Gynécologie

L’interruption volontaire de grossesse ou IVG

L'interruption volontaire de grossesse ou IVG
L'interruption volontaire de grossesse ou IVG
L’interruption volontaire de grossesse ou IVG

L’interruption volontaire de grossesse est un acte effectué à la demande d’une femme ne souhaitant pas sa grossesse. Elle est souvent la conséquence de situation de rupture sociale ou l’aboutissement inéluctable d’une contraception mal conduite.

L’interruption volontaire de grossesse est un avortement provoqué qui signe l’échec d’une des méthodes contraceptives destinées à éviter aux femmes d’être enceintes quand elles ne le désirent pas. En France, l’autorisation de pratiquer l’interruption volontaire de grossesse date de 1975, grâce à la “loi Veil” du nom de la ministre de la santé Simone Veil.

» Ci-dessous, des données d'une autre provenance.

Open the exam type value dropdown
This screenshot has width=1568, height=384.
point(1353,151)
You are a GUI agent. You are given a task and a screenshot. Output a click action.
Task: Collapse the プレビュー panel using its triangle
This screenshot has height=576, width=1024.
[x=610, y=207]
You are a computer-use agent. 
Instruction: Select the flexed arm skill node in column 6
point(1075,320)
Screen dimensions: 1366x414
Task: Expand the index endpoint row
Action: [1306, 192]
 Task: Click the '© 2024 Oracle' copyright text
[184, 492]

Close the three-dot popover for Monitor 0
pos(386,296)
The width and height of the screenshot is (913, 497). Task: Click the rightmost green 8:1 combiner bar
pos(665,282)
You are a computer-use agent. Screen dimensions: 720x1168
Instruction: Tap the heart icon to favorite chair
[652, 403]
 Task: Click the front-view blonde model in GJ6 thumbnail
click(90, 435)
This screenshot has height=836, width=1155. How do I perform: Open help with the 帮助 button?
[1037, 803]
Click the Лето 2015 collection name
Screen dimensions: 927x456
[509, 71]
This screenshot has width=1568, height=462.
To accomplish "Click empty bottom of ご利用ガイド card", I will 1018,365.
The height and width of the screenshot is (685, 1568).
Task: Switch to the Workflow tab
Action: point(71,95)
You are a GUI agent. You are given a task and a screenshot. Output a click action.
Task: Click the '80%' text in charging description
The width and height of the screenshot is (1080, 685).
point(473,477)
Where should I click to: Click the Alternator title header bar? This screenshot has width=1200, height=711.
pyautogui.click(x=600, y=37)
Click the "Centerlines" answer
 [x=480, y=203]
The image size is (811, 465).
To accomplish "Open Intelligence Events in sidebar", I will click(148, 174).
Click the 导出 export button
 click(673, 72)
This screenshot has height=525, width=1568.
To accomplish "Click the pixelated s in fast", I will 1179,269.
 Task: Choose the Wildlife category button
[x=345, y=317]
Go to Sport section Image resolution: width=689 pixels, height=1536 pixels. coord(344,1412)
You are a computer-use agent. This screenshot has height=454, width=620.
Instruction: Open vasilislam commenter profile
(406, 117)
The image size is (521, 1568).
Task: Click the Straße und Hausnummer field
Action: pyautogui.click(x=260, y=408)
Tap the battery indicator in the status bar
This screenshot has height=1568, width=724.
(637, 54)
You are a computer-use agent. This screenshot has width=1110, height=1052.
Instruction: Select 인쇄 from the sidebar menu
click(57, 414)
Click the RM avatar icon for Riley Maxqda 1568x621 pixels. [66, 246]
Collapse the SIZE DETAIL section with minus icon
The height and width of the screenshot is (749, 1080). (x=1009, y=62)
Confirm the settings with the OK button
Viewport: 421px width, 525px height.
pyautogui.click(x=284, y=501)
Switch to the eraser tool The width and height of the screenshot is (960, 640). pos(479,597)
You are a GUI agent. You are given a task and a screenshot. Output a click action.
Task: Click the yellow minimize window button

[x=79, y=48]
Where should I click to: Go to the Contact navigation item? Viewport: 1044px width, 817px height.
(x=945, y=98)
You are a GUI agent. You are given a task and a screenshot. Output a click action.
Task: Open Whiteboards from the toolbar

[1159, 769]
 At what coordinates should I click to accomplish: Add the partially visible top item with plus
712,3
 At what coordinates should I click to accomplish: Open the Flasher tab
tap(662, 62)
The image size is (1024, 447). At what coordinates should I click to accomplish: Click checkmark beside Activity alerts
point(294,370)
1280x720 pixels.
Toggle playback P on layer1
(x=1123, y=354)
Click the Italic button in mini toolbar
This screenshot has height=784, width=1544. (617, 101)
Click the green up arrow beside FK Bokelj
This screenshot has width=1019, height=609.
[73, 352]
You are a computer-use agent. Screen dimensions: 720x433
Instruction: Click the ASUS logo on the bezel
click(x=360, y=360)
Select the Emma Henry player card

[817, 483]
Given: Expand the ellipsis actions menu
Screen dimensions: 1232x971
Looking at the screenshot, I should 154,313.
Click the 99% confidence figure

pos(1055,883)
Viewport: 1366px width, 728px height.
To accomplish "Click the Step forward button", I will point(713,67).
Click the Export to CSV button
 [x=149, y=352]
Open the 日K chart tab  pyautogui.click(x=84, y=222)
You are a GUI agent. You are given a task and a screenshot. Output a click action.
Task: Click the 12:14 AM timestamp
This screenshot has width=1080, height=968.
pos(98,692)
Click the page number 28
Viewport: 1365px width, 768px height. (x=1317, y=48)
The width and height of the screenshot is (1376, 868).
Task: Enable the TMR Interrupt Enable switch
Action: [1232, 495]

Le 4 juillet 2001, il est instauré un allongement du délai légal du recours à l’interruption volontaire de grossesse. Il est porté à la fin de la douzième semaine de grossesse, soit 14 semaines d’aménorrhée. La consultation sociale préalable devient facultative pour les majeures et pour les mineures non émancipées, le principe du consentement du titulaire de l’autorité parentale ou du représentant légal est aménagé. L’interruption volontaire de grossesse se pratique essentiellement sous deux formes, la méthode médicamenteuse ou chirurgicale.

L’interruption volontaire de grossesse par mode médicamenteux

L’interruption volontaire de grossesse par méthode médicamenteuse ne peut être pratiquée que pour des grossesses de moins de 7 semaines d’aménorrhée. Elle consiste en la prescription de la pilule abortive 36 à 48 heures plus tard combinée à une faible dose de prostaglandine. Cette méthode médicamenteuse assure une expulsion complète de l’embryon dans les heures qui suivent la prise du médicament. Lorsque cette méthode est utilisée avant la 7e semaine de grossesse, l’efficacité est de 95%. En France, 85% des femmes se décident pour cette méthode d’autant que les risques de complications sont rares.

L’interruption volontaire de grossesse chirurgicale

Cette technique d’interruption volontaire de grossesse peut être pratiquée jusqu’à quatorze semaines d’aménorrhée. L’interruption volontaire de grossesse par aspiration utérine a un taux de succès de l’ordre de 99,7 %. Elle est la méthode la plus courante d’interruption volontaire de grossesse. Elle consiste à vider l’utérus sous anesthésie générale ou locale au moyen de sondes creuses branchées sur un appareil à aspiration. Un traitement complémentaire est prescrit quelques jours après l’opération afin de permettre de chasser ou éviter les caillots. Les complications opératoires de cette interruption volontaire de grossesse sont rares.

Les chiffres de l’interruption volontaire de grossesse

En France, 220 000 interruptions volontaires de grossesse sont pratiquées chaque année, soit un avortement pour trois naissances ou encore 14 interruptions volontaires de grossesse pour mille femmes de 15 à 49 ans. En moyenne, une française sur deux aurait recours à une interruption volontaire de grossesse bien qu’elle serait en baisse sauf chez les mineures. Vingt mille interruptions volontaires de grossesse sont dues à des oublis de pilule. Près de 75 % des avortements sont pratiqués avant la 8e semaine et 64 % des interruptions volontaires de grossesse sont réalisées dans le public et 36 % dans le privé.

Le saviez vous ?

Dans la plupart des sociétés, l’interruption volontaire de grossesse est sujette à de violentes polémiques dues pour beaucoup à des considérations éthiques ou religieuses. L’Union soviétique fut le premier État moderne à tolérer et subventionner l’interruption volontaire de grossesse.